Given instruction 1: Return the profit-maximization excerpt word for word from "Now define $r(y)" to "maximize your return.".
Given instruction 2: In the profit-maximization excerpt, what name does the quoted passage give to the point at which marginal cost equals average total cost?

Source extract:
━━━━

Thus, $MR = MC$ in this case.

Now define $r(y) = \frac{\pi(y)}{C(y)}$ to be the return. Intuitively, suppose you own the business. $C(y)$ is the amount you put in and $\pi(y)$ is what you get back. You want to maximize your return.

\begin{align*} \frac{\partial r}{\partial y} &=0\\ \frac{\partial}{\partial y} \frac{p_y y -C(y)}{C(y)} &=0\\ \frac{C(y)p_y - p_y y C'(y)}{[C(y)]^2} &=0\\ C(y)p_y - p_y y C'(y) &=0\\ C'(y) &=\frac{C(y)}{y}\\ \end{align*}

Thus, $MC = ATC$.

But when I googled this, I unexpectedly found this passage:

The point at which marginal cost equals average total cost (MC = ATC) is known as the break-even point. When the MR = P line crosses through this point, as is highlighted by the black circle on the graph, the product is said to be selling at its break-even price because the marginal revenue will exactly offset the marginal cost of production, and total revenue will exactly offset total cost. In this situation, the firm will break even: it will not be earning any profits, but it will not be losing money either. If the MR = P line lies above the break-even point, the firm will be operating at a profit, since the revenue earned on each unit of output sold will exceed the average cost of producing a unit of output, and thus total revenue will exceed total cost. If the MR = P line lies below the break-even point, the firm will be operating at a loss because the revenue earned on each unit of output will be less than the average cost of producing a unit of output, and so total revenue will be less that total cost.

━━━━

Data provided:

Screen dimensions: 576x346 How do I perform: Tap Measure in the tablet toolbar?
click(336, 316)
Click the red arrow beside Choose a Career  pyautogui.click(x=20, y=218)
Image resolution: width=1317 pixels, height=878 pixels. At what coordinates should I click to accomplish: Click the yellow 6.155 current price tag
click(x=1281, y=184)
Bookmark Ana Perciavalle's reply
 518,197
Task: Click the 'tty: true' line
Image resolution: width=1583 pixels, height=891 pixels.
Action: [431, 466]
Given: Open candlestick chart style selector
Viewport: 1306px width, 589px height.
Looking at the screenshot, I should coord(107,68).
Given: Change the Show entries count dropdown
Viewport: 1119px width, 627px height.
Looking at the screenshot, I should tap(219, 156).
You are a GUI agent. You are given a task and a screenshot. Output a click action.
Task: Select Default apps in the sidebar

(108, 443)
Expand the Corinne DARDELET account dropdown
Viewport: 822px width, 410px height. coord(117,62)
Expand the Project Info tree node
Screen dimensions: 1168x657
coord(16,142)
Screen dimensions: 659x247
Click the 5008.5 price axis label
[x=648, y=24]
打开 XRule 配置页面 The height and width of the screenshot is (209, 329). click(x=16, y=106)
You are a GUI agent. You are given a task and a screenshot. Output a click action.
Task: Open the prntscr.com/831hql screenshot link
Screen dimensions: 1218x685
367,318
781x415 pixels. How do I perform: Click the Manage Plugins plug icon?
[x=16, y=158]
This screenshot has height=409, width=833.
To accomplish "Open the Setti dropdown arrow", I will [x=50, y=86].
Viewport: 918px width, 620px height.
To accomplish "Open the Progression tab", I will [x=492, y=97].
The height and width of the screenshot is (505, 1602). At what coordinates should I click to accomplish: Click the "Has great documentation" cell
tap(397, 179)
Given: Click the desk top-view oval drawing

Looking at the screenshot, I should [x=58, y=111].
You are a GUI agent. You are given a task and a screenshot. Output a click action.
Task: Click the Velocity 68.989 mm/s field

━━━━

Expected output 1:
Now define $r(y) = \frac{\pi(y)}{C(y)}$ to be the return. Intuitively, suppose you own the business. $C(y)$ is the amount you put in and $\pi(y)$ is what you get back. You want to maximize your return.

Expected output 2: The break-even point.